Hungary Confronts the Bankers of the Underworld
Orszag-Land, Thomas, Contemporary Review
Hungary has introduced landmark legislation against the thriving financial institutions of the criminal underworld. The experiment, variously described by the lawmakers and law enforcers of the region as brilliant, obvious and potentially effective, came into effect on October 15.
It has outlawed money lending practised beyond a carefully constructed regulatory framework. This should deprive organized crime of its hold on many thousands of small businesses which have been hitherto abused for money laundering operations with impunity. Hungary's neighbours throughout East Central Europe, whose police forces as well as financial and judicial institutions are undergoing radical reforms as the region painfully adapts to West European standards, are watching with enormous interest.
For very sound economic reasons, the legitimate banks of the formerly communist-dominated countries of Europe have failed for the time being to meet the needs of small enterprises for start-up loans. This has created a business opportunity eagerly exploited by Hungary's Mafia.
But Hungary, which is the most advanced among its neighbours in the regional transition towards a market economy, now feels ready to clear its financial markets from organized loan sharks. Its success could help the entire region in the fight against financial crime.
'It is easier to rob a local bank than to persuade its manager to raise a loan for a new business,' observes Laszlo Arva, an adviser of the Hungarian Privatization Research Institute, in a noted recent essay published in the authoritative daily financial newspaper Vilaggazdasag.
Even when a legitimate bank loan is available, the requirement for high collateral places it beyond the reach of most entrepreneurs. By contrast, 'organized crime demands a more easily insurable and more readily collectable deposit,' Arva notes, 'It is the life of the borrower.'
In the absence of adequate credit facilities provided by the banks, organized crime is believed to have gained an up to 25 per cent share in the financing of the country's small and medium-sized businesses, effectively turning such enterprises into operations for laundering tainted cash. That proportion is probably much higher in other countries of the region.

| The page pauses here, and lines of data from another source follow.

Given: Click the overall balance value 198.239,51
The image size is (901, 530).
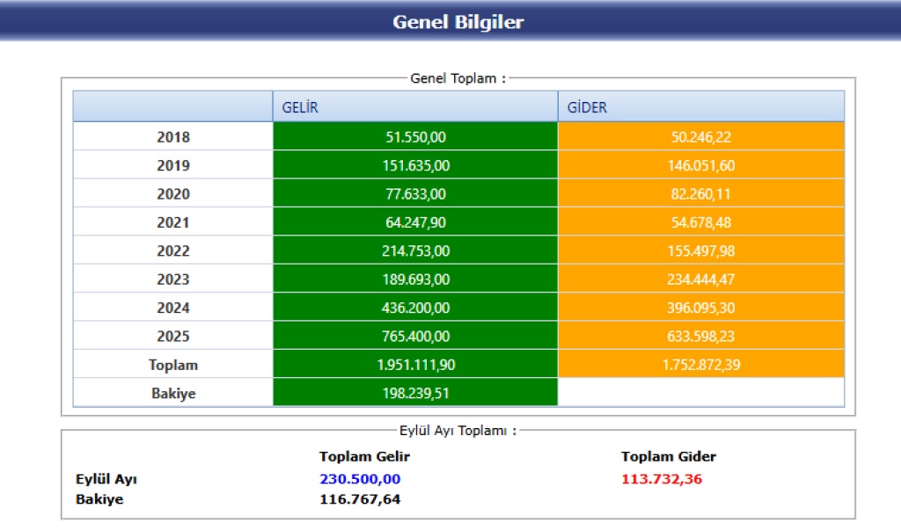Looking at the screenshot, I should (x=416, y=394).
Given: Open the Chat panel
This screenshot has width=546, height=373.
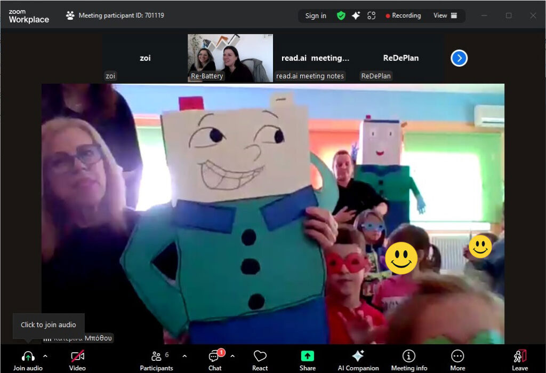Looking at the screenshot, I should pyautogui.click(x=215, y=360).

The Mafia has also learned to fill many other needs neglected by the fledgling democratic institutions of the region. Entrepreneurs are turning to organized crime for help in many areas - for example, collecting debts or protecting property - at a huge long-term cost to society.
'It is possible for someone's house to be sold out form under him because of the shortcomings of the land registry system,' Arva explains, 'and it may take years of legal wrangling before the overburdened judiciary system can sort out a property conflict. Is it surprising then that many aggrieved parties ignore the courts and look to the Mafia for justice?'
Clearly, the Mafia is profiting from the transition process by temporarily assuming the role of the state which has been reduced in many key areas to be replaced by the emerging institutions of democratic society. When they mature to fulfil their functions properly, these institutions may indeed leave little room for organized crime.
For the moment, however, criminal organizations are increasingly investing in the transition economies, observes the economist Douglas I. Keh in an important recent study. His analysis - Drug Money in the Changing World: Economic Reform and Criminal Finance, published by the United Nations International Drug Control programme - will be considered very carefully by the law enforcement agencies of East Central Europe as they follow the success of the Hungarian experiment. Keh considers the attraction of tainted cash to the region in terms of the profit opportunities created by the reduced lending volumes available from the legitimate financial sector. This leaves liquidity-strapped companies with only three options: to apply for government support, to trim business operations as well as profitability, or to seek credit from criminals.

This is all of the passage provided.